433329 Rapid Analysis of Chemoselective Hydrogenation of Multifunctional Nitroarenes with Automated Micropacked Beds

Monday, November 9, 2015: 1:10 PM
355F (Salt Palace Convention Center)
Andrew Teixeira1, Cuixian Yang1 and Klavs F. Jensen2, (1)Chemical Engineering, MIT, Cambridge, MA, (2)Department of Chemical Engineering, Massachusetts Institute of Technology, Cambridge, MA

Nitroarenes represent a class of biologically active compounds that are often intermediates to active pharmaceutical ingredients. The direct chemoselective hydrogenation of the nitro group to the corresponding primary amine with hydrogen gas poses an attractive chemistry that circumvents the use of expensive, hazardous and difficult to separate sacrificial reducing agents (LiAlH4, NaBH4, etc.). The reactions can be catalyzed by precious metal catalysts immobilized onto highly porous supports to achieve high catalytic turnover.

Heterogeneous catalysts have been widely utilized in reductions on an industrial scale owing to their high catalytic turnover, ease of recycle, and overall durability. On such scales, packed bed reactor operation becomes complex, however decades of empirical correlations and first principle modeling have been able to characterized the multiphase dynamics within various characteristic flow regimes (trickle, pulsed, bubble flow, etc.). While it is desired to use small particles ( < 100 um) for moderate and large pharmaceutically relevant molecules (MW > 200 amu) to reduce intraparticle diffusion limitations and promote multiphase mixing, incorporation of catalysts at such scales introduces prohibitively high pressure drops in large columns and is widely uncharacterized.

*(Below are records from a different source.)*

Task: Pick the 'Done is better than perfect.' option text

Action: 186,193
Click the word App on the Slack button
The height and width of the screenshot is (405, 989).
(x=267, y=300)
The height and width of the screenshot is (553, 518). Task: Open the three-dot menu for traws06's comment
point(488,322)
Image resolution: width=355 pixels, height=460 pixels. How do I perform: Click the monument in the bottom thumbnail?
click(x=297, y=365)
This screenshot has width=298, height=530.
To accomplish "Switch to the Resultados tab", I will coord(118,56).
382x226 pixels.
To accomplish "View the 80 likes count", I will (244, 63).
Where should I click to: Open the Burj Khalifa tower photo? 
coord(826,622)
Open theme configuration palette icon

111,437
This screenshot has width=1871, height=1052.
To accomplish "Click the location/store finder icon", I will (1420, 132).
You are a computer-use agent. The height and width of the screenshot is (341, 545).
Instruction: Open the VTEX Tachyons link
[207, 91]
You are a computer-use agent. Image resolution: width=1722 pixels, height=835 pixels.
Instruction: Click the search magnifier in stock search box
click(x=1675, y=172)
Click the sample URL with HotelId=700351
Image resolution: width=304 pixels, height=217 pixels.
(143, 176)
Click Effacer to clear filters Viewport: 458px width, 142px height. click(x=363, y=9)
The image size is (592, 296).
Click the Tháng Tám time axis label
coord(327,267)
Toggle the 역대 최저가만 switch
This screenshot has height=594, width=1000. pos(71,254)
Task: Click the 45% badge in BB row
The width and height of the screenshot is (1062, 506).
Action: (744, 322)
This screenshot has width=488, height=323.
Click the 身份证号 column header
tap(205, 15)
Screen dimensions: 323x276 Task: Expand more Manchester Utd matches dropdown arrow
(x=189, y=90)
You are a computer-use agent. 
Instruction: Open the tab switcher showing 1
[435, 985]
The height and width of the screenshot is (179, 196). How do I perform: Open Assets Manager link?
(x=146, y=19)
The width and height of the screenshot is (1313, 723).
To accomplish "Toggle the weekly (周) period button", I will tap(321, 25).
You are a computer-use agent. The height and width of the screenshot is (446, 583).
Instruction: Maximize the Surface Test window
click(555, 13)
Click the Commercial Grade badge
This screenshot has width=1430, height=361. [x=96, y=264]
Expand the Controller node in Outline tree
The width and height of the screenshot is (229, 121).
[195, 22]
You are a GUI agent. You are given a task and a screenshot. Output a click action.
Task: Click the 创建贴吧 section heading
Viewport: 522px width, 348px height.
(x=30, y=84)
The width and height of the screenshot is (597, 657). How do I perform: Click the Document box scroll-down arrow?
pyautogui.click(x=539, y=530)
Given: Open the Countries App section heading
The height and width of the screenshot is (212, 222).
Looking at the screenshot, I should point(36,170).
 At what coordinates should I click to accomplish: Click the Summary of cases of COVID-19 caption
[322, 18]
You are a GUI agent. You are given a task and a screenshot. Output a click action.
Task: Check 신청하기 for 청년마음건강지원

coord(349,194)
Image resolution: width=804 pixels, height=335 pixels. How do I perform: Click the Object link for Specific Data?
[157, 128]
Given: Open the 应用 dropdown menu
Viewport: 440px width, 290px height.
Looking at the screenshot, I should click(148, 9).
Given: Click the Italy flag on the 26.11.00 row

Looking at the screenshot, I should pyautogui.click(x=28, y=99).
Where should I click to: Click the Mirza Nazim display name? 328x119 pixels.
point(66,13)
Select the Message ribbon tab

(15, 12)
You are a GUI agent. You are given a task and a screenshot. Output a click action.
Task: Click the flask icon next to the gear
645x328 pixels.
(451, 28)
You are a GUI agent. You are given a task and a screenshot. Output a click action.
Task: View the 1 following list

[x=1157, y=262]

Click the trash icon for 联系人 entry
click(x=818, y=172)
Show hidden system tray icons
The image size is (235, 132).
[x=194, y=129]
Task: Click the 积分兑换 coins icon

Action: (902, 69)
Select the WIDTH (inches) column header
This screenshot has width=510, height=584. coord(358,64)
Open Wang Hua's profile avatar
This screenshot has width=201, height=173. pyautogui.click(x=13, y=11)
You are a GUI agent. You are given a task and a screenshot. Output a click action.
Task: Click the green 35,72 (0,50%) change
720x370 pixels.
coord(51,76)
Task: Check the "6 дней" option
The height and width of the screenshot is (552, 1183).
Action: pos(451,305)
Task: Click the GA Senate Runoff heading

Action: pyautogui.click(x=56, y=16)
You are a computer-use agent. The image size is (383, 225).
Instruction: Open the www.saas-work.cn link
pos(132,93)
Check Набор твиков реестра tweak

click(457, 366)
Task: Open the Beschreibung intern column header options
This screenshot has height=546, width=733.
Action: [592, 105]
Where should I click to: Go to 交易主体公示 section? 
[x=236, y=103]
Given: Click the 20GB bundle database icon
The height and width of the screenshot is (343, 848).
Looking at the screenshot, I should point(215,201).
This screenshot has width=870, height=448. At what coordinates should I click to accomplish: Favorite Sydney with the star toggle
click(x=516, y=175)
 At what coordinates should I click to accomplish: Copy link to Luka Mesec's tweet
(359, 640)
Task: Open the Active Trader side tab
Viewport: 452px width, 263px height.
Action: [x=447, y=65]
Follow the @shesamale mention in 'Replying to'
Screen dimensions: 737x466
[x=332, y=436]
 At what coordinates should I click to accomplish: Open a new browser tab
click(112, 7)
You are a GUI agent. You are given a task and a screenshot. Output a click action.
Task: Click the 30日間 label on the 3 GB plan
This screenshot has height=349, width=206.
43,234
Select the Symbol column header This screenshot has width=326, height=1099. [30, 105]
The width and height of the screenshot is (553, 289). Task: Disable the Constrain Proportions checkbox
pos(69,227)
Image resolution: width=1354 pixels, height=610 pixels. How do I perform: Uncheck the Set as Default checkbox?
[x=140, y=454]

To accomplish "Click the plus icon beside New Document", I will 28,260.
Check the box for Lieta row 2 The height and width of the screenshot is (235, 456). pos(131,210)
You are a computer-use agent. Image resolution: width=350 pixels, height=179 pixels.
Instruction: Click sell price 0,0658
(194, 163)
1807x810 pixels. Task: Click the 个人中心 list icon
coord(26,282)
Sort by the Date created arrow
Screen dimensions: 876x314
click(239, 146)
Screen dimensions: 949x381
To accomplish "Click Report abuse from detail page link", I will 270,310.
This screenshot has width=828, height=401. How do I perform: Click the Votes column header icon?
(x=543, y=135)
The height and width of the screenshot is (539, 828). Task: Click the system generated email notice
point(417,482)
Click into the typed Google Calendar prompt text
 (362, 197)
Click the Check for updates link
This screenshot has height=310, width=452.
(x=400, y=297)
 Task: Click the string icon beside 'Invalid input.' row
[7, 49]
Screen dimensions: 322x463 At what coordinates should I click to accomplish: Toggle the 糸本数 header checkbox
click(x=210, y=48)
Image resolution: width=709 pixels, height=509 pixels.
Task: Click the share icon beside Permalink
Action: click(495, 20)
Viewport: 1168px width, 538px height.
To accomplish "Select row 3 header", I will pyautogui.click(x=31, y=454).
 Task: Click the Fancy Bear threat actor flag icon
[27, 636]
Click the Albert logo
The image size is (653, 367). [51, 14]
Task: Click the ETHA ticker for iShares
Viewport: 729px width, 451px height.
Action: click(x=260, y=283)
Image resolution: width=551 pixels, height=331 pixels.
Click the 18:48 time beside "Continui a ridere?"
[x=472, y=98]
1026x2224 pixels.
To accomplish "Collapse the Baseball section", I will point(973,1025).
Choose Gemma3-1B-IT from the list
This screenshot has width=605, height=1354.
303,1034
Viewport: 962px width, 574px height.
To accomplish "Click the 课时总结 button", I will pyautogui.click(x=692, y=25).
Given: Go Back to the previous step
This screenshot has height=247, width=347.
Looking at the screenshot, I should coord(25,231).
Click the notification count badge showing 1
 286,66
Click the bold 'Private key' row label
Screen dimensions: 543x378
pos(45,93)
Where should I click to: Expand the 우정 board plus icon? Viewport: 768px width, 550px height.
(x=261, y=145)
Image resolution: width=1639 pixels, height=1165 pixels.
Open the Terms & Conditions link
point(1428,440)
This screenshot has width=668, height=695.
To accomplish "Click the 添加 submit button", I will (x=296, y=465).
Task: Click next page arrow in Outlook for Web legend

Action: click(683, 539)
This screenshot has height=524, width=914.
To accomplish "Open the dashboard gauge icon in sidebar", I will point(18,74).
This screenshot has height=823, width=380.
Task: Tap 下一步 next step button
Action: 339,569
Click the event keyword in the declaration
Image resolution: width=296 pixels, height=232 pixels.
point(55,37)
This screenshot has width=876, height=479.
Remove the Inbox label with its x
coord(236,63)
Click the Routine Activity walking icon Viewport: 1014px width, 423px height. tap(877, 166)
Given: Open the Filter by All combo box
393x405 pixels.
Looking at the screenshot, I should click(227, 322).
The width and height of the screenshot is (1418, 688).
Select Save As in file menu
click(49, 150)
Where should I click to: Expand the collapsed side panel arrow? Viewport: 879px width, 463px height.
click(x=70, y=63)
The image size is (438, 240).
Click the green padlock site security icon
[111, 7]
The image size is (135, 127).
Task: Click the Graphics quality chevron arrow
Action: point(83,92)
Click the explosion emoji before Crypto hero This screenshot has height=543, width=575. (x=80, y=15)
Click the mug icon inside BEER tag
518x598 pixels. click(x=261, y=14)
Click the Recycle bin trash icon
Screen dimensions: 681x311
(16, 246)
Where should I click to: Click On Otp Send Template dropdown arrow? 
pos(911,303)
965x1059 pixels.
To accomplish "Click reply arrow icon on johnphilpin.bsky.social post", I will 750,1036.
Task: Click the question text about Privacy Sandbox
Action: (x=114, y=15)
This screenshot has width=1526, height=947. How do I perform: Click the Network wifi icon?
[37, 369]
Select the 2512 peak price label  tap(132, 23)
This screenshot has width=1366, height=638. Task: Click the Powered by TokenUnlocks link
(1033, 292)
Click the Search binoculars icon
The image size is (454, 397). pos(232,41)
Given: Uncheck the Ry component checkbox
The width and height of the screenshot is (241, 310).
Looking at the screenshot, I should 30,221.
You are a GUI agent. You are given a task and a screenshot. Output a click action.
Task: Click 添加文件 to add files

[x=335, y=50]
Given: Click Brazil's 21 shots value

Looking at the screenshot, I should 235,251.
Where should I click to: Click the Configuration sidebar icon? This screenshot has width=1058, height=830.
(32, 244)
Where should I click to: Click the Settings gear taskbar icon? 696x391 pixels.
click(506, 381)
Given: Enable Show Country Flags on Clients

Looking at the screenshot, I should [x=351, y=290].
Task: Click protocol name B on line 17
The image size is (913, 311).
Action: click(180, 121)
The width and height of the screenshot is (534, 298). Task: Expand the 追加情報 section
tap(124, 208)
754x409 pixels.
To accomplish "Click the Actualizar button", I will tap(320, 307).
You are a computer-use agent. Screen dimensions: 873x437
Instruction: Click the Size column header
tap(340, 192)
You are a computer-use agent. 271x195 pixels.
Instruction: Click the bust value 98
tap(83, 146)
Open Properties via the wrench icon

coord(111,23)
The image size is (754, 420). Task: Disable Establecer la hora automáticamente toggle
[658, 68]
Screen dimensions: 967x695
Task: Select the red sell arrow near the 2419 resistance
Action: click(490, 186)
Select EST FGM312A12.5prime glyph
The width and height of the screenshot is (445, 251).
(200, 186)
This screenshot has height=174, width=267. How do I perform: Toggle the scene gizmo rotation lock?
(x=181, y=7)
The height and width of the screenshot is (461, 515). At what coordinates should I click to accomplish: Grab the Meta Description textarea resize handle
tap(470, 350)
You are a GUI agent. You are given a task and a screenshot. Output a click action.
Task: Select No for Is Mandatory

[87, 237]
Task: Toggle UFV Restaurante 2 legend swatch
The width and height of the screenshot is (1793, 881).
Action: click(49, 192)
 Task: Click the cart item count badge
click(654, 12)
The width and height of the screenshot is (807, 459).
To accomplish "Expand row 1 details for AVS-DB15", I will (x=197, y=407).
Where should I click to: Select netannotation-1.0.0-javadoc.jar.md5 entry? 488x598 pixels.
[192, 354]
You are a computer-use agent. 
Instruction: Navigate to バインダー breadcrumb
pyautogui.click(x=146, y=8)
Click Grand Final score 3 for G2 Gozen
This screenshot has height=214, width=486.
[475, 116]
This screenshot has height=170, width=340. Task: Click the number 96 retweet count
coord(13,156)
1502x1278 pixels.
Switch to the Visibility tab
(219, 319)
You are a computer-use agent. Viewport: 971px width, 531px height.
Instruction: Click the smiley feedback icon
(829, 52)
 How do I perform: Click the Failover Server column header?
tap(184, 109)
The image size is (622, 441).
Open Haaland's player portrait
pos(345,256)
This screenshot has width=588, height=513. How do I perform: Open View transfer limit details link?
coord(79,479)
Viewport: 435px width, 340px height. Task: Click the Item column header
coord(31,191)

Microreactors offer a strong appeal for the analysis of multiphase heterogeneous reaction systems due to the inherent ability to minimize heat and mass transfer limitations while maintaining a small pressure drop over a short bed. However, the dynamics of the system is greatly complicated by the multiphase flow regimes and several potential rate limiting phenomena (gas/liquid mass transfer, liquid diffusion, intraparticle diffusion, intrinsic kinetics). This work first develops a micropacked bed reactor platform with in line FTIR, pressure and flow measurements, and automated temperature, gas and liquid flow controls. Transport timescales are measured in situ using a surrogate reaction (alphamethyl styrene hydrogenation). Micropacked bed reactors are used with precious metal supported catalysts to assess catalyst performance; reaction rates are extracted under systematic flow conditions across the parameter space to assess reaction kinetics and optimal reactor operating conditions.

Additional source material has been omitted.